IMO they need to just kill the damn thing and go to the playoff system. There's more money to be made there IMO. You could still have your New Years week bowl games. They could just be for final rankings.
Heck, the NFL used to have two finales: The Super Bowl and the 3rd place game (pitting the two conference championship losers against each other). They even played it at a neutral site (like the Orange Bowl). The bowl games are essentially the same thing already. There's one championship game.
Or, and this would be my choice, you could have the playoff system consisting of eight teams playing seven games (first round-4, semi finals-2, final-1) over 4 weeks (an off week between the semi's and the title game or between the conference championships and the playoffs).
You play the games at all the big bowls (Rose, Orange, Sugar, etc), rotating which bowls have host which games (as they do now with the championship game). There are currently eight January bowl games. So you incorporate that eighth bowl and allow for a third place game to happen (also played in January).
You still continue to have all the little bowl games you want in the meanwhile. The San Diego County Credit Union Poinsettia Bowl doesn't have to go anywhere.
Sure this will kill the wonderful blitzkrieg that is "Bowl Week". But I honestly think this will make things BETTER for the fans. If you attend a bowl game, you're pretty much going to miss the rest of them played that day. This way you won't miss a single game. There won't be any lull between your last game in late November and the next game in January. Instead, you get the constant sensation that we in pro football (and every other division of college football) call "The Playoffs".
You now have a reason to watch college football EVERY weekend in
December. I would even argue that these smaller bowls would draw even more viewers than they do now as a result of this structure.

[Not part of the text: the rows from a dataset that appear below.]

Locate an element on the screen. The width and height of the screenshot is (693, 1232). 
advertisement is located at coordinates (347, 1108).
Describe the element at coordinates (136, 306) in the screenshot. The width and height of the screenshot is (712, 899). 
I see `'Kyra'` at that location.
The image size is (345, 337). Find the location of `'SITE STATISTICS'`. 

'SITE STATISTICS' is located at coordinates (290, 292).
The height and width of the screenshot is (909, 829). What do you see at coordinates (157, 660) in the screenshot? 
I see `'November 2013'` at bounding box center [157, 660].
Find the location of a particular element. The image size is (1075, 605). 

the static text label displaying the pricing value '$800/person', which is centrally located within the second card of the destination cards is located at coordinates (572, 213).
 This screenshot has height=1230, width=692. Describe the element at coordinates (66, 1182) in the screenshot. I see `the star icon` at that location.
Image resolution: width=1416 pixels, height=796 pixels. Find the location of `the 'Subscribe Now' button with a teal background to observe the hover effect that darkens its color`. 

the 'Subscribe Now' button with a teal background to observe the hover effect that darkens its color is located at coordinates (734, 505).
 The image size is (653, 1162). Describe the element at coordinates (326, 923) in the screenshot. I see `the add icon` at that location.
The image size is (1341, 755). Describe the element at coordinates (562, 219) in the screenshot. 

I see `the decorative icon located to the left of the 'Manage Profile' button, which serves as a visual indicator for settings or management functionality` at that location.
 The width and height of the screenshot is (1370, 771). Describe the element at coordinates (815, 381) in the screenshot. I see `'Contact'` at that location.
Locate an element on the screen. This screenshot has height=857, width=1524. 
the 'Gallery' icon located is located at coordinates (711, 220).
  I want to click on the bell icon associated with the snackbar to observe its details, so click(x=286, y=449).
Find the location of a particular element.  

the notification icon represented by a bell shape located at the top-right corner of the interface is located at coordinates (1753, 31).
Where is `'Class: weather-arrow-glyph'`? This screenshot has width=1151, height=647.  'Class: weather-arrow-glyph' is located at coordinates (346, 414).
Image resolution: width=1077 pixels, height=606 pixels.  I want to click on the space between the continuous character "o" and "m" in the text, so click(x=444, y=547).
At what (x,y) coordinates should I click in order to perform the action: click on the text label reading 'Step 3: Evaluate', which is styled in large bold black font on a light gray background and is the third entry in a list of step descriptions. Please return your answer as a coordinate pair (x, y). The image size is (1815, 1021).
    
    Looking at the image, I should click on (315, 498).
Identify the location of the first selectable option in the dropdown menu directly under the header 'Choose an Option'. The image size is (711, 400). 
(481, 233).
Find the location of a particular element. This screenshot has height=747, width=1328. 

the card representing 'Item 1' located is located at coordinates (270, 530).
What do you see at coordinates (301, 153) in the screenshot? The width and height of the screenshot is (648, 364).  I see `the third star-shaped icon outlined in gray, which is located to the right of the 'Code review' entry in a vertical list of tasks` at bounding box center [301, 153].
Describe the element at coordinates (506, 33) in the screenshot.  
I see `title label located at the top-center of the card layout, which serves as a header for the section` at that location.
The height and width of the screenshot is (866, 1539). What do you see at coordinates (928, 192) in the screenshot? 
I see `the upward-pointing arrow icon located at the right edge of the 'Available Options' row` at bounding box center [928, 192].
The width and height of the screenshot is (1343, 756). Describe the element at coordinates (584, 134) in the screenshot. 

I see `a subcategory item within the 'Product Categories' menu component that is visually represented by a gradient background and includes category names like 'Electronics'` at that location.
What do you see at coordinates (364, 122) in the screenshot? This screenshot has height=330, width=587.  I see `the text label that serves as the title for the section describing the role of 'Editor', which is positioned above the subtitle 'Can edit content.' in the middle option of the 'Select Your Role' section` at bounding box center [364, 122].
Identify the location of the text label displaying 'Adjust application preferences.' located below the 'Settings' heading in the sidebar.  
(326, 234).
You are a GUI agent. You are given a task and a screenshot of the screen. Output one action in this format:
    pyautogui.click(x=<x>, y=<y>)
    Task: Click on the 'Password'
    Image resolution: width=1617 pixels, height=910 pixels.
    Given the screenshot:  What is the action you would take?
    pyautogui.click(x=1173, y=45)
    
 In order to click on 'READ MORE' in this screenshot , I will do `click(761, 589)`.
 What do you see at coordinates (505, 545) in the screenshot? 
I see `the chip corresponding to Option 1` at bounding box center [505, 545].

When there are national, meaningful games on that day, fans get into a mindset. A football mindset. They've already alotted that day (or a portion of it) to watching football. IMO the lower bowls would gain residual viewership from these bigger bowls, and have a larger audience than when they're the only ticket in town that night, or are sharing the evening with another lesser bowl.
And after all of this, you finish it off with the two biggest games on seperate nights in January.